The analysis results revealed that the Stepwise Models generally performed as well as or better than the Full Models in many cases, particularly when considering performance metrics such as Accuracy, Recall, F1-score, and AUC, which indicate the model’s ability to correctly classify data. A notable difference was that the Stepwise Models tended to yield higher F1-scores and AUC values than the Full Models, especially when used with the SMOTEENN technique, which enhances the quality of training data.
Moreover, the use of selected variables in the Stepwise Models helped eliminate unnecessary features, reduce the risk of multicollinearity, and lower model complexity without significantly compromising overall performance. This also facilitated clearer interpretation of the results and made the models more applicable in policy-making contexts. In summary, variable selection prior to model construction is an important step in improving model performance. It also contributes positively to real-world applicability in terms of accuracy, simplicity, and interpretability of the outcomes.
3.3. Comparison of Model Performance with Baseline Approach (Non-Model)
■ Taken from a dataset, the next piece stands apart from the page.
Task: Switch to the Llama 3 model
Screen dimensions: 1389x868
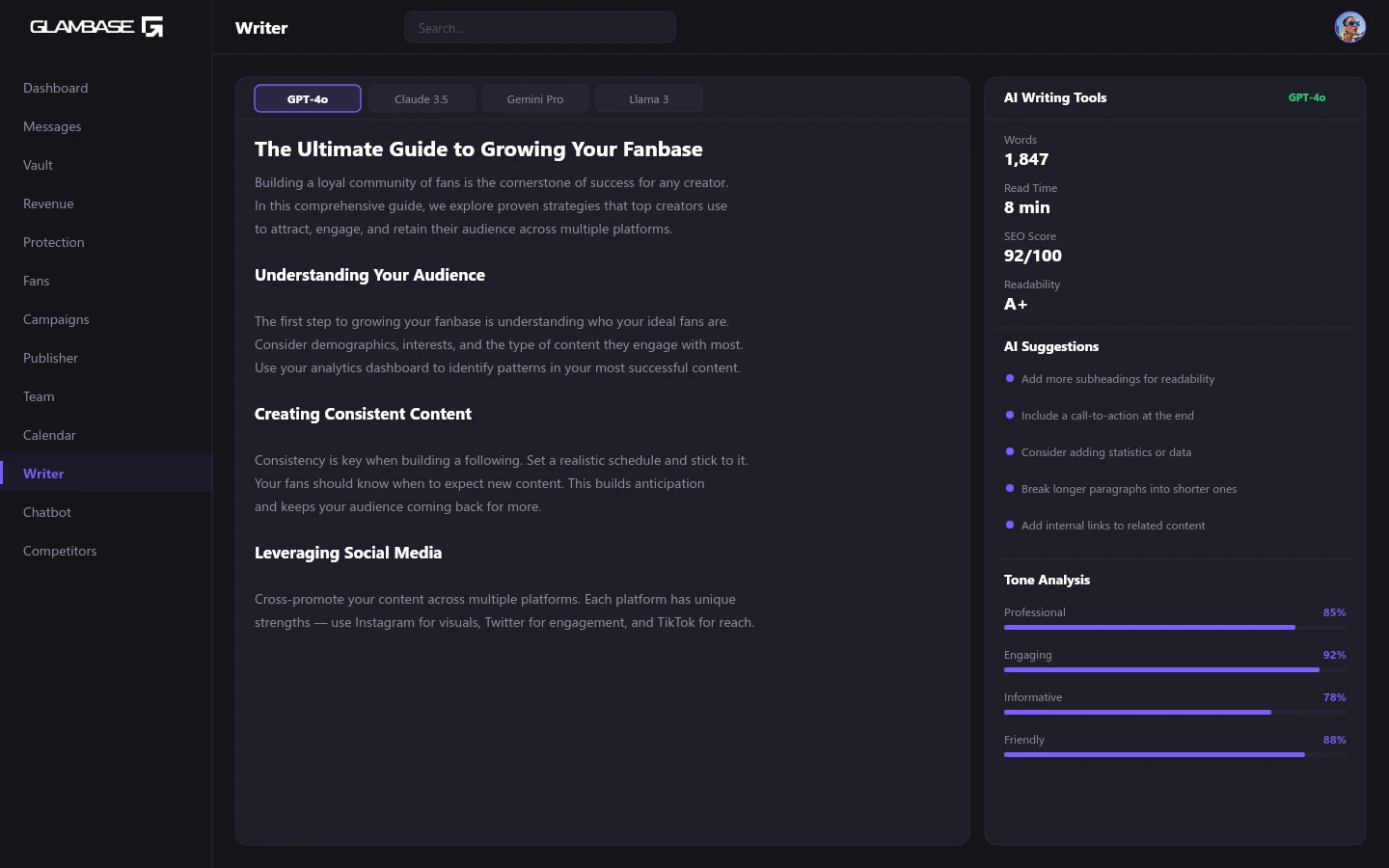Action: point(648,99)
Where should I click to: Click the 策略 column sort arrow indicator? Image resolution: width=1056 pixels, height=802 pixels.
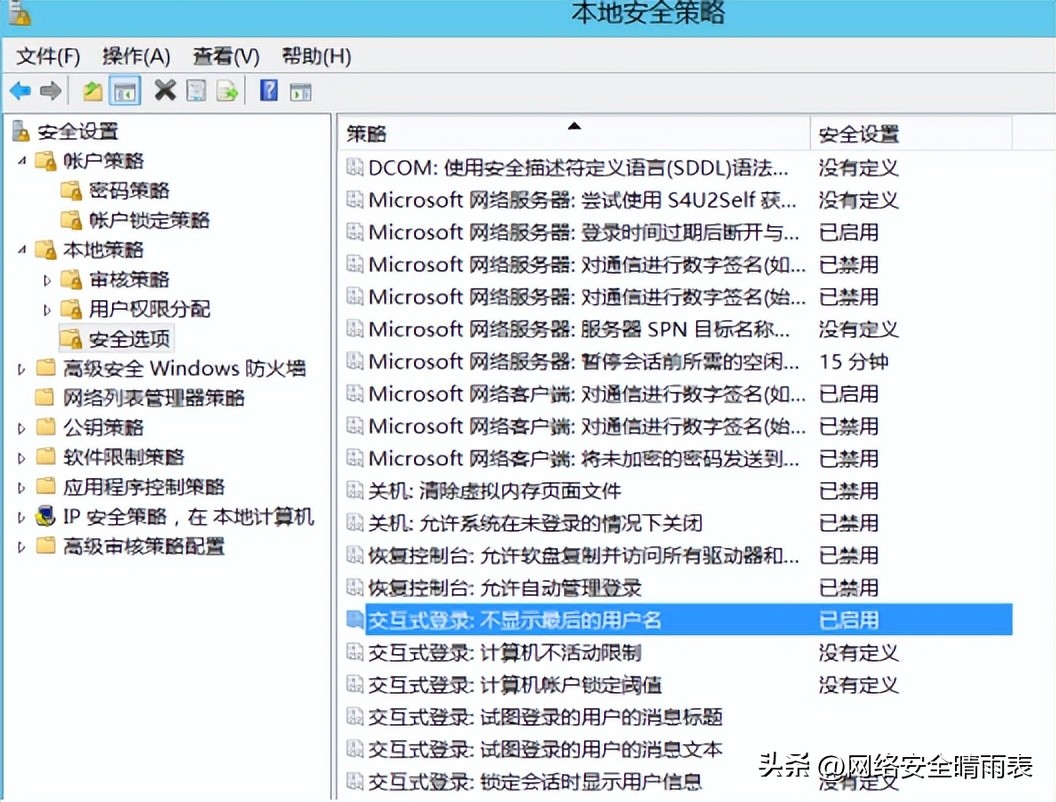click(575, 127)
In this subsection, we compare the performance of all models against a baseline approach that predicts the dependent variable by always selecting the most frequent class (Non-NPL).
Table 11 presents the performance comparison between baseline approach and all models under the SMOTEENN resampling technique, using variables selected via Stepwise Selection. The baseline approach (mode classifier) achieved an Accuracy of 0.734 but was unable to provide meaningful values for Precision, Recall, F1-score, or AUC due to predicting a single class only.
Among the base models, Support Vector Machine and Naïve Bayes showed relatively high Recall (0.870 and 0.889, respectively) but had low Precision and F-measure, reflecting a high false positive rate. Gradient Boosting outperformed other base models in overall balance.
In contrast, all Stacking-based models (META-LR, META-GB, META-XGB, and META-MLP) significantly outperformed the base models and baseline approach across all metrics. META-MLP achieved the highest performance, with an Accuracy of 0.942, F-measure of 0.953, and AUC of 0.990, indicating a strong ability to distinguish between NPL and non-NPL cases effectively and consistently.